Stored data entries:
++++++

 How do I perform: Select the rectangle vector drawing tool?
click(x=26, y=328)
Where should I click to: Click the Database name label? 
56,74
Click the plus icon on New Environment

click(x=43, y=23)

++++++

▶ _Your instructions_
Output, exactly and with no other text, the line that contains "Where should I" and all lines from there to the end of the records.

▶ _Solution to this task_
Where should I click to: Click the Database name label? 
56,74
Click the plus icon on New Environment

click(x=43, y=23)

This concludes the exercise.